Wednesday, 11 July 2018
Regency A/B/C (Hyatt Regency Vancouver)
Classifications of cloud data into Cloud Regimes (CR) and compositing based on meteorological parameters, Dynamic Regimes (DR), are often used in the statistical analysis of cloud properties. We apply the Self-Organizing Map technique to International Satellite Cloud Climatology Project (ISCCP) D1 joint histograms of optical depth versus cloud top pressure to produce CR. We then apply the same methodology to ERA–Interim pressure vertical velocity output to produce a set of DR. The CR created improved the separation between high-level cloud regimes compared to previous work. Composites of IS2CCP joint histogram data using the DR produce coherent groupings similar to those in the CR scheme, highlighting the utility of the DR, particularly in regions of ascent. Both classifications display coherent geographical patterns and reproduce relationships between vertical velocity and cloud properties. However, the CR produces more coherent clusters with higher intra-cluster similarity and a greater range of independent cloud classes. Two independent tests of the classifications compare composites using ISCCP FD output and CloudSat observations.

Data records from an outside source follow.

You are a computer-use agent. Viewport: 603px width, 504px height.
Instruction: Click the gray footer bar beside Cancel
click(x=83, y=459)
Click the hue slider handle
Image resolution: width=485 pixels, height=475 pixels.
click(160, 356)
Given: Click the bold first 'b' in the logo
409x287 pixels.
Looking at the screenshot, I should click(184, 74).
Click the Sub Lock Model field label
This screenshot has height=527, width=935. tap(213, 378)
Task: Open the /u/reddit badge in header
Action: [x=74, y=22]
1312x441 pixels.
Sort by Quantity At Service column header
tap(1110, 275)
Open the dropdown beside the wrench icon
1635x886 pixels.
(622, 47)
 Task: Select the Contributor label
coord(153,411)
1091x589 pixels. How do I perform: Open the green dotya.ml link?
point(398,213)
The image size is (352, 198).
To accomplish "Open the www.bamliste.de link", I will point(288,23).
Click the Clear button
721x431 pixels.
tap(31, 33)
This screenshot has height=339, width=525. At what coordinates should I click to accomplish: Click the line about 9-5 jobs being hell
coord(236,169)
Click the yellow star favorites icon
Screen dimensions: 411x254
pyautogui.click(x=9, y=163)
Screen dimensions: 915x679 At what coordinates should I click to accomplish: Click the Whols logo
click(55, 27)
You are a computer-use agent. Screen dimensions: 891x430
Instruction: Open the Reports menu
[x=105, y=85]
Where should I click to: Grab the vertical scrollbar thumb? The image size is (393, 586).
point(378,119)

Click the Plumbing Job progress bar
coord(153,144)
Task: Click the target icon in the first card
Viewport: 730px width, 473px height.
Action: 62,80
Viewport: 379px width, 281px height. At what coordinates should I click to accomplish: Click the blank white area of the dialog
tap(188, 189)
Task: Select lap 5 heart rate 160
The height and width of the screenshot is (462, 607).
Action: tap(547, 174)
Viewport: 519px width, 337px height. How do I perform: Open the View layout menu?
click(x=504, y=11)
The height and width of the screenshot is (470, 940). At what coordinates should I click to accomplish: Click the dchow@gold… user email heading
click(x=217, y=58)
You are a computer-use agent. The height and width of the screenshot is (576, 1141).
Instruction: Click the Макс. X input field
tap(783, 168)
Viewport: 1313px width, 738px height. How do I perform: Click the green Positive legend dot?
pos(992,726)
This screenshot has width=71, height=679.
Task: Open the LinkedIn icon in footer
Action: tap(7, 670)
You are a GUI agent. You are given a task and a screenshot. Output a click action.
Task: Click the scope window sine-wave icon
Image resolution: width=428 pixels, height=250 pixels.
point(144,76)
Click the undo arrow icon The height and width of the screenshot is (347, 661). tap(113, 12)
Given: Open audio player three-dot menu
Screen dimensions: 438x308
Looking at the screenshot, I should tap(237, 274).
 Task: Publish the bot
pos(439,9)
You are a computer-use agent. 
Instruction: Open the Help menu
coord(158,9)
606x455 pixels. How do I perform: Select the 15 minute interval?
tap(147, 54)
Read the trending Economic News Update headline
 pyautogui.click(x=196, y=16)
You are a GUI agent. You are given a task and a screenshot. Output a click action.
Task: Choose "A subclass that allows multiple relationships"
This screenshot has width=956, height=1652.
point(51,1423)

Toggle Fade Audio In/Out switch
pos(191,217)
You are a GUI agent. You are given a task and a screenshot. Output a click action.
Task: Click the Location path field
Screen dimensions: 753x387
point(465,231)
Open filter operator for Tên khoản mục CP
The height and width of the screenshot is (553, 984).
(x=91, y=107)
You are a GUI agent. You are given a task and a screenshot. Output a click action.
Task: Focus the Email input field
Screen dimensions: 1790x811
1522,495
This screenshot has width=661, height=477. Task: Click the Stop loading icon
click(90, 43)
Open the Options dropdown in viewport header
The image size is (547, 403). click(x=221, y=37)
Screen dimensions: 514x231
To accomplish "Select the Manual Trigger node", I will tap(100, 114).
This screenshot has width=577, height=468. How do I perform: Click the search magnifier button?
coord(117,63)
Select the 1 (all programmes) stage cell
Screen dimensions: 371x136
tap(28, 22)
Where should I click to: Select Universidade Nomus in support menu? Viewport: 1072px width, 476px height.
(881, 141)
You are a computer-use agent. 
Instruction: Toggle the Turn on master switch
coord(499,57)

The regional variability of longwave cloud radiative effect for particular nodes is significantly higher in the DR than the CR scheme suggesting a poorer classification. Composite mean CloudSat reflectivity–altitude joint histograms represent all major cloud types in the CR scheme, while the DR grouping is less coherent and misses classes. Our analysis suggests that the CR scheme produces a more meaningful classification than the DR scheme. Contingency table analysis indicates a low association between classifications, suggesting classifications combining both schemes will have additional value.